The win is that the agent's view of "send a Jira ticket" or "send an email" or "create a calendar event" is one tool call. The agent does not see the API client. It does not see the authentication. It does not see the retry logic. It sees a function that takes a small dict and returns a small dict. That is the entire mental model.

Mine has skills for the things I touch daily: Jira, email, calendar, Confluence, time tracking, two different time-tracking systems, a tmux driver, a Joplin notes API, a few infrastructure adapters. Each is a folder under ~/.claude/skills/. Each opens with a short description so the agent knows when to reach for it. Each ends with one or two example invocations so the agent has a working template.

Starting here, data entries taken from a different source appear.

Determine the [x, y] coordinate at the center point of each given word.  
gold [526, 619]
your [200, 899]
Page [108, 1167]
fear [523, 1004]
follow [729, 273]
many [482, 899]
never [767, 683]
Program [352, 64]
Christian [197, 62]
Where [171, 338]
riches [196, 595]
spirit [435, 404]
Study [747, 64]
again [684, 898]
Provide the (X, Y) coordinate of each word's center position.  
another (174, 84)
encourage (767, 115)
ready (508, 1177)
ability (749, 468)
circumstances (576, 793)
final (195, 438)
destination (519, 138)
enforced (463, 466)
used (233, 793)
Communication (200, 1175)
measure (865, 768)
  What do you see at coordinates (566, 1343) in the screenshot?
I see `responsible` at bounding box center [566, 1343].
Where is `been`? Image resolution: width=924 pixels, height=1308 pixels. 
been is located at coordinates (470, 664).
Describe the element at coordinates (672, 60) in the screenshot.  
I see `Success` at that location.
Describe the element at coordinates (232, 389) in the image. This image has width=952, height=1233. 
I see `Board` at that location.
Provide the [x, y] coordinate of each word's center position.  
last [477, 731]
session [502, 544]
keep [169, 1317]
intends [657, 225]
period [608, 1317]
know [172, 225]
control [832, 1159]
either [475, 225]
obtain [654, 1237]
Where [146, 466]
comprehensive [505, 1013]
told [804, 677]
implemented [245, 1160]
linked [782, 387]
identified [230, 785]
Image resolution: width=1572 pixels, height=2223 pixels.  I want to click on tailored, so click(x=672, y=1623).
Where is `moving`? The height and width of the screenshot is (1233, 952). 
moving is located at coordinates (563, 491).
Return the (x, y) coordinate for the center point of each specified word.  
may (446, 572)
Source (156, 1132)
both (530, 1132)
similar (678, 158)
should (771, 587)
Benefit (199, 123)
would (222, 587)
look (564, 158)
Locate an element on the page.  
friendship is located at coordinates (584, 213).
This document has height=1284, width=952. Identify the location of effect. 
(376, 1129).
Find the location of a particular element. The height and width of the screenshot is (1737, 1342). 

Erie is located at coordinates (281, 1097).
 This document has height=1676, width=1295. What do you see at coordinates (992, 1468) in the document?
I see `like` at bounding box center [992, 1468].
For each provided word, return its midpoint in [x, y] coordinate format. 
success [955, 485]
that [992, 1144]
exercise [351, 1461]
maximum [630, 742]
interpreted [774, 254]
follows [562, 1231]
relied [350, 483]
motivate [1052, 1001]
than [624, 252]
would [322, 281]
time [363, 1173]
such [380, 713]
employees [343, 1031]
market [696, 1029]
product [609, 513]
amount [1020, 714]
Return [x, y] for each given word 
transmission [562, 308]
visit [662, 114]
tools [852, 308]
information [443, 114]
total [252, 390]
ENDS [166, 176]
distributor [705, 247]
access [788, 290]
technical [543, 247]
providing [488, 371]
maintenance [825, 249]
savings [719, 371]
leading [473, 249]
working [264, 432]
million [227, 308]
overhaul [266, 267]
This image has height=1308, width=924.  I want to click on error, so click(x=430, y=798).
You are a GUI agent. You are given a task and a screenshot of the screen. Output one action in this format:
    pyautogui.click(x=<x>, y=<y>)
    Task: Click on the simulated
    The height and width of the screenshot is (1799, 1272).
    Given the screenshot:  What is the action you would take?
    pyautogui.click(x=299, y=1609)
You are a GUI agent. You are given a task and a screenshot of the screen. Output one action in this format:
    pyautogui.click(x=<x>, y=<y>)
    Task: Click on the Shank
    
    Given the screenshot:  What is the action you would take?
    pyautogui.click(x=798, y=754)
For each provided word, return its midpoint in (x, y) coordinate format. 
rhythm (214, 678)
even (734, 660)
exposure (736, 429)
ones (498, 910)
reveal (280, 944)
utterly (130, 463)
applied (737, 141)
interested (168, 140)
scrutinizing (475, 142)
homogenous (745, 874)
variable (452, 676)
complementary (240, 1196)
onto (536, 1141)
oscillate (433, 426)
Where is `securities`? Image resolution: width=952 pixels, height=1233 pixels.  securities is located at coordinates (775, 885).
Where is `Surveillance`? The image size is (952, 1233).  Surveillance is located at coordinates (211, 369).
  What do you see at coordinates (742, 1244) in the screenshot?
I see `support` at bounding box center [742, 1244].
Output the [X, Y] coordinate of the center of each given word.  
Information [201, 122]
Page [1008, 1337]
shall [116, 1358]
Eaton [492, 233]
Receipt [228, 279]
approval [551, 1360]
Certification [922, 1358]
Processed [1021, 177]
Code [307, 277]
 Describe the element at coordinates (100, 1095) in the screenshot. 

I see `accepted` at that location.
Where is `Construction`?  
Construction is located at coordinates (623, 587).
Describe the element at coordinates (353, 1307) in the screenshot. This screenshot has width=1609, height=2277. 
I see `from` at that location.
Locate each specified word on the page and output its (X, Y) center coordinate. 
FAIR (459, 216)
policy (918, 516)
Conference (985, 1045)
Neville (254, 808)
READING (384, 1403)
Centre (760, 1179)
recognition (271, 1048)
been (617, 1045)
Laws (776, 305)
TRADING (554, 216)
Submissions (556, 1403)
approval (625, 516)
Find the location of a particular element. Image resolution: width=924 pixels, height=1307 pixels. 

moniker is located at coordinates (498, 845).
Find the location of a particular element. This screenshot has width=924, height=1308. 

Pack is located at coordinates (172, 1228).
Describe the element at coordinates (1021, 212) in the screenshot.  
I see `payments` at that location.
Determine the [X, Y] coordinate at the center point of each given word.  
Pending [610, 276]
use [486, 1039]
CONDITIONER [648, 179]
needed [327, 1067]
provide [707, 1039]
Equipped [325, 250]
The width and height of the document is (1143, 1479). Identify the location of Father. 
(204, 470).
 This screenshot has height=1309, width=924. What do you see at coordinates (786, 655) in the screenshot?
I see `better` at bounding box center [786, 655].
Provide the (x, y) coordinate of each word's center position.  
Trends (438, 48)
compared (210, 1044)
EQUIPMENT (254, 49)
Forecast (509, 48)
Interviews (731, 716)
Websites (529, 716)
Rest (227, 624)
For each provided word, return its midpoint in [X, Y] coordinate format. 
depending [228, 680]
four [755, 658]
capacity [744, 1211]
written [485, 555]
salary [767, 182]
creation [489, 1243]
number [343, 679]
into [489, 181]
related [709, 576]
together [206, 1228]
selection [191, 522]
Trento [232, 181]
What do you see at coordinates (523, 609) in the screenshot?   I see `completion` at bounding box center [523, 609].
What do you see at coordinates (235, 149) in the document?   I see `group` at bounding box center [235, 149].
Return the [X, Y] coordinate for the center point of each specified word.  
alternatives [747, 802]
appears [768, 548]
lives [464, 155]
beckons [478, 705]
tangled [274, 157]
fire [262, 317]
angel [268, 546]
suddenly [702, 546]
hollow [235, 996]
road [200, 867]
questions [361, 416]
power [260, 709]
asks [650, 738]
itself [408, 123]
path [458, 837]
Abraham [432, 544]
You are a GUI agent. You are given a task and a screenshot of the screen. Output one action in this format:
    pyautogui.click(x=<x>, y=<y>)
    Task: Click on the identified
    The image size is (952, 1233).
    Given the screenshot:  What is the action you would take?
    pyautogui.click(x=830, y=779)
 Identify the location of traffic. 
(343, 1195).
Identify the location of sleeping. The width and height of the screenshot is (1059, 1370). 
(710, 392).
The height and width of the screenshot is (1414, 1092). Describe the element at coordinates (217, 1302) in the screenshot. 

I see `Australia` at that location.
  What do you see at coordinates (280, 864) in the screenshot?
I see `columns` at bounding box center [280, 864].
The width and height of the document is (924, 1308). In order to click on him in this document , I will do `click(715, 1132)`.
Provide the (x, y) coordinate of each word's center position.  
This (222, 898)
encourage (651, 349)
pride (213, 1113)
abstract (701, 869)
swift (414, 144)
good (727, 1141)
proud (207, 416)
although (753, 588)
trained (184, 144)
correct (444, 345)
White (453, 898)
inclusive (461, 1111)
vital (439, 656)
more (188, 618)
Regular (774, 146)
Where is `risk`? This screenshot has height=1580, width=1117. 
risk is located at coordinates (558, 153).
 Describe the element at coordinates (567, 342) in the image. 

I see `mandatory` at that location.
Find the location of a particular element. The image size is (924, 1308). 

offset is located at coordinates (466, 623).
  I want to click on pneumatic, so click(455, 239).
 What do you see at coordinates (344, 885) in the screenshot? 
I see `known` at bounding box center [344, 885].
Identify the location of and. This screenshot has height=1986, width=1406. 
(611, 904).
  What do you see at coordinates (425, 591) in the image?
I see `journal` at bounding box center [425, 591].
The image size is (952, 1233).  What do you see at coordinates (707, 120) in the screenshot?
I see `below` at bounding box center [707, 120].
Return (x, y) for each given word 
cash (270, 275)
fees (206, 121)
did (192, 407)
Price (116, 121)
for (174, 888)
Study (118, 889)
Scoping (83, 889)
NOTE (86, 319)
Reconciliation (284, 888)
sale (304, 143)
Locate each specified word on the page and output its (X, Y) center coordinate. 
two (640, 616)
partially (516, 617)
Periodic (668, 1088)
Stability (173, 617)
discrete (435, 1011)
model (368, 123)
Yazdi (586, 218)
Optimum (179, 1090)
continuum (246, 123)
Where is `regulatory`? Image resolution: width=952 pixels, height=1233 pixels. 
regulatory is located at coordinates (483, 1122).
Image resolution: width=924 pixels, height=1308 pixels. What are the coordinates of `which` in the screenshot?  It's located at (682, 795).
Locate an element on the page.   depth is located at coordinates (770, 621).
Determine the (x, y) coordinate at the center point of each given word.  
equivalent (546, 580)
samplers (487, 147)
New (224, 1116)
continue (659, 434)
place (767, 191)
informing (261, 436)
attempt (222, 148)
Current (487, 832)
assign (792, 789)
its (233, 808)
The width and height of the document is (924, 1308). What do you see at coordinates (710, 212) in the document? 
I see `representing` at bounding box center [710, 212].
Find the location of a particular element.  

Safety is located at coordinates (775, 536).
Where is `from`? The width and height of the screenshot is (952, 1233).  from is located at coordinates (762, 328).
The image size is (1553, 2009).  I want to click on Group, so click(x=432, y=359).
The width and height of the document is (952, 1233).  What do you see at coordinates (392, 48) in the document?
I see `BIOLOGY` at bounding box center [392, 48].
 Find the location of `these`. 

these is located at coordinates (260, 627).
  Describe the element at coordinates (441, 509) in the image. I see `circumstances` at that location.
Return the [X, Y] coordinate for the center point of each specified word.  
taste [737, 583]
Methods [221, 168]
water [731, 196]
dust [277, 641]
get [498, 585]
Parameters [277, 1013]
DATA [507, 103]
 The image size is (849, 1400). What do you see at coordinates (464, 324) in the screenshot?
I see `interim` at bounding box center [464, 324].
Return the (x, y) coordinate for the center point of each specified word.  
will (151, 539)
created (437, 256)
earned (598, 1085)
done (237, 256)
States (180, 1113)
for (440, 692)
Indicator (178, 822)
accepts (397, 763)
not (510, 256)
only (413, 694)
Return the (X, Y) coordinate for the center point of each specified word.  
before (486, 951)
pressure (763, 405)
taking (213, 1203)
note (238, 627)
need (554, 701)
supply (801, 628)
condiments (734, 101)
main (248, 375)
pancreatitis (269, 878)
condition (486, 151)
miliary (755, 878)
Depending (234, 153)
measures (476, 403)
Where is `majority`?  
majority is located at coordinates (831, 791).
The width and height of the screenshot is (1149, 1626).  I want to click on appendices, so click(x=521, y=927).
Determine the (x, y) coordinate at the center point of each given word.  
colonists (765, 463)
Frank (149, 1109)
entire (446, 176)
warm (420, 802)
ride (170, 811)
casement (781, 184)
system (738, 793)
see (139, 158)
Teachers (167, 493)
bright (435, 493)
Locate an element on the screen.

The win when I added skills was concrete: prompts dropped from "search for the Jira ticket about deploying X, paste in the ticket ID, here is my username, here is the API token format" to "create a Jira ticket about deploying X". Less plumbing in the agent's context. More attention left for the actual task.

What this changes in practice#

The local stack on my desk is around 200 GB of model weights on a single GPU. The orchestrator at 122B holds maybe 90 GB in VRAM and system RAM combined. The worker tier at 35B holds 25 GB. The utility tier at 4B is 3 GB and stays resident. Switching between worker and orchestrator takes about 30 seconds, which the pipeline absorbs because most of an agent run is workers in parallel.

On a research task that used to take a frontier API thirty seconds of single-model thinking and produce a report with two confident fabrications, the local stack takes around four minutes and produces a report with verified citations. The four minutes is mostly worker latency. The two confident fabrications are gone.

This is the trade I want to make. Time I pay once. Trustworthiness I get every time after.

The fact that it runs on my hardware is not the point. It is the consequence. The point is that the discipline is mine, the failure modes are mine, the iteration is mine. When something hallucinates, I can read the worker's context. When something stalls, I can read the orchestrator's plan. When a skill is wrong, I can edit the markdown.

The stack does not need to be self-hosted to apply most of this. The five rules of subagent context discipline work against any API. Three-layer skills work against any agent runtime. Model tiering works on any provider that offers multiple model sizes. Self-hosting is what made the discipline visible to me. Building it from the bottom up is what taught me which parts matter.

Bigger models will keep arriving. The pattern around them will outlive any specific model.